### [Task brief]
Return only the lines running from the top of the entries to the line with "Given: Click the zoom-to-full-extent", inclusive, exactly as written.

• • • • •

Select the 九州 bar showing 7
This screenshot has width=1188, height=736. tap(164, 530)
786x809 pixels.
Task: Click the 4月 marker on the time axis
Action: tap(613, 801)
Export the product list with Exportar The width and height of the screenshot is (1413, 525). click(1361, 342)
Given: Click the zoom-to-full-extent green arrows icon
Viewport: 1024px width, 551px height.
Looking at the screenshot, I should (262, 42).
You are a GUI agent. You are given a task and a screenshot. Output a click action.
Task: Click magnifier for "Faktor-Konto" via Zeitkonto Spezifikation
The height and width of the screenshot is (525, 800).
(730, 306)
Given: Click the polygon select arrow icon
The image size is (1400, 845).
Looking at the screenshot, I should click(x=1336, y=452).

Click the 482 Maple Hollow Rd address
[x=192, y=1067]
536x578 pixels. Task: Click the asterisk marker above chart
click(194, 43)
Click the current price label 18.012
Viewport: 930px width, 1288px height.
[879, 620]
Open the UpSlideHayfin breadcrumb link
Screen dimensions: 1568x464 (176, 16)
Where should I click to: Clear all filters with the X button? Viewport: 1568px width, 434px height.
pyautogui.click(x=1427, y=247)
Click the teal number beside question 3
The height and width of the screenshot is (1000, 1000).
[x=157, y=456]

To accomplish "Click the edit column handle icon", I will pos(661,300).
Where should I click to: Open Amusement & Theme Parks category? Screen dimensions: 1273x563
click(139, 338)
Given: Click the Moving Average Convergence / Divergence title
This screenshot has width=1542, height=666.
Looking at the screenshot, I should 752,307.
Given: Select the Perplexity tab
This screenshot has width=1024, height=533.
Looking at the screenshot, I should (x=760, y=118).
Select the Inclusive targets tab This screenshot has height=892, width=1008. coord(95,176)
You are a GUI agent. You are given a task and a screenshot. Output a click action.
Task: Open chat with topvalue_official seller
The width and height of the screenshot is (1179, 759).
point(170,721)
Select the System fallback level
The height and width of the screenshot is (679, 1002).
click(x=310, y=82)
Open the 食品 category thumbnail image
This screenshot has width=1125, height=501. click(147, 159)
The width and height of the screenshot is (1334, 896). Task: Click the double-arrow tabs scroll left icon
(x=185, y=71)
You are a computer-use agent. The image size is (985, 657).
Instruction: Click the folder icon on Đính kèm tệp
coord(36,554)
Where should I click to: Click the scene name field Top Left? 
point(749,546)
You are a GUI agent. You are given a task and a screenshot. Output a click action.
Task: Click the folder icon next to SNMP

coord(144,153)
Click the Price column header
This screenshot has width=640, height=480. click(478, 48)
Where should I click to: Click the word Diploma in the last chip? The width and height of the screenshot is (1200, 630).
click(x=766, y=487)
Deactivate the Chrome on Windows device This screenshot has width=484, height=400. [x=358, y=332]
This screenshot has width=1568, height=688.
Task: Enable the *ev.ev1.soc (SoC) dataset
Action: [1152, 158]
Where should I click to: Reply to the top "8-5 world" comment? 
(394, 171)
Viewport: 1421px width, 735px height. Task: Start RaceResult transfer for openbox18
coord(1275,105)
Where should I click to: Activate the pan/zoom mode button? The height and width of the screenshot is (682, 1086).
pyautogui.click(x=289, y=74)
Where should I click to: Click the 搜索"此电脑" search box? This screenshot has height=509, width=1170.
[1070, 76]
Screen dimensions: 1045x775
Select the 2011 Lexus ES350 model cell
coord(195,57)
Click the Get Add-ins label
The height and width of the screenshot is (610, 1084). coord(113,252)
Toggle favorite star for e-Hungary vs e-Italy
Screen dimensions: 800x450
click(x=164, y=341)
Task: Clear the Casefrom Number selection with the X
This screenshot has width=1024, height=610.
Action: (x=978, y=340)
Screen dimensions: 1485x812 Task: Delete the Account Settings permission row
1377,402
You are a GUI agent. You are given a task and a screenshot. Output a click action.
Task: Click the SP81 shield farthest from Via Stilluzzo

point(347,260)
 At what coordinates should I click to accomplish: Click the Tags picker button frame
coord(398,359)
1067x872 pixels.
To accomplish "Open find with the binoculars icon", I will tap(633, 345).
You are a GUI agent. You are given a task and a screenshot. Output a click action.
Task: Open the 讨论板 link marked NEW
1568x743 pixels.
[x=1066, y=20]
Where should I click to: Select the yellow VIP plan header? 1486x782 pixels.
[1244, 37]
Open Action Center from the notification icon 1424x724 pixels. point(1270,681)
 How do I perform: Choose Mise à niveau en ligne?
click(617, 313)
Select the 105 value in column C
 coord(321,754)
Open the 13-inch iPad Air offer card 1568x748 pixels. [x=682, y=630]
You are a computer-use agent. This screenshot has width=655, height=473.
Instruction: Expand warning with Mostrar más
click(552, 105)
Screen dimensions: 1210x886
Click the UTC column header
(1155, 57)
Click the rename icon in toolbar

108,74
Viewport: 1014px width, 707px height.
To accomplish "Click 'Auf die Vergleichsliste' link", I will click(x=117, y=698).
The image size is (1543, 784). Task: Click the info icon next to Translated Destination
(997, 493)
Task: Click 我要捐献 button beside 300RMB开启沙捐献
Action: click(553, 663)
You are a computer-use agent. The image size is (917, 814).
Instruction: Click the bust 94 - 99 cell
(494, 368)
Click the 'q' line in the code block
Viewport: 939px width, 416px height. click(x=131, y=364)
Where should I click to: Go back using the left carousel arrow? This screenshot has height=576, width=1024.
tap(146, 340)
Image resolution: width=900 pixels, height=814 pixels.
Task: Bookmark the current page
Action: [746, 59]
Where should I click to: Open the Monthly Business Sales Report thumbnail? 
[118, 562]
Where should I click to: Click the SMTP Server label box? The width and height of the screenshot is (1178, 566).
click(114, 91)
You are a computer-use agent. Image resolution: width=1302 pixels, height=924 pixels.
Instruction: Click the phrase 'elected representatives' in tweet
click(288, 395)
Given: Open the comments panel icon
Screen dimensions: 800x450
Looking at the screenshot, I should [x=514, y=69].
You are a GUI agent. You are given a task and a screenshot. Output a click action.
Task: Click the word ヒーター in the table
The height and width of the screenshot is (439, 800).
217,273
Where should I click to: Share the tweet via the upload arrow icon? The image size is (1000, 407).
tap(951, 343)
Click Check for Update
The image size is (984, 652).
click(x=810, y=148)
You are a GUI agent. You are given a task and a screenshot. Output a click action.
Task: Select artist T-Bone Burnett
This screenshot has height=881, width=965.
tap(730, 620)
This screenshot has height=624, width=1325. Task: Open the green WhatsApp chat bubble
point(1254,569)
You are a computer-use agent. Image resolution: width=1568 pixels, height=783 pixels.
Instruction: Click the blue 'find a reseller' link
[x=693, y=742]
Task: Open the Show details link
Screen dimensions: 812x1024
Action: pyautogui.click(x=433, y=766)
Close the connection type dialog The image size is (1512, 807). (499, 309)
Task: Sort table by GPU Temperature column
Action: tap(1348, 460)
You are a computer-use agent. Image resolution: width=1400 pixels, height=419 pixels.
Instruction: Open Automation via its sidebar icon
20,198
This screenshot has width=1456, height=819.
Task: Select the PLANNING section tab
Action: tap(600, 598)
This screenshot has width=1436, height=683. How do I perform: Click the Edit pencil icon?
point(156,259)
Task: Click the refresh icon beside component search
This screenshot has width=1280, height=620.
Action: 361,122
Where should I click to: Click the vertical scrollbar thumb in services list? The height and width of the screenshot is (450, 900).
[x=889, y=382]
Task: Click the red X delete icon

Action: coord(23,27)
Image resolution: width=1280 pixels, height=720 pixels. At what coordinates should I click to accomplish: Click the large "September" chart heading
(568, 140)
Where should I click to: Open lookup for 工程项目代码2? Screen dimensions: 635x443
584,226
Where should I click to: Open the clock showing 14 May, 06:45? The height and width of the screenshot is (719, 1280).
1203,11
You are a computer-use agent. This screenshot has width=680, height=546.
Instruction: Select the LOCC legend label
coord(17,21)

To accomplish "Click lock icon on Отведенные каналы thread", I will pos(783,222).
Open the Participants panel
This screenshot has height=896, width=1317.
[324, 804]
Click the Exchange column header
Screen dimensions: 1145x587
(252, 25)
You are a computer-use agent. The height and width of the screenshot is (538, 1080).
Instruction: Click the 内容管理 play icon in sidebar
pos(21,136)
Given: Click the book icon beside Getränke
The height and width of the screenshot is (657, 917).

• • • • •

### [Worked solution]
Select the 九州 bar showing 7
This screenshot has width=1188, height=736. tap(164, 530)
786x809 pixels.
Task: Click the 4月 marker on the time axis
Action: tap(613, 801)
Export the product list with Exportar The width and height of the screenshot is (1413, 525). click(1361, 342)
Given: Click the zoom-to-full-extent green arrows icon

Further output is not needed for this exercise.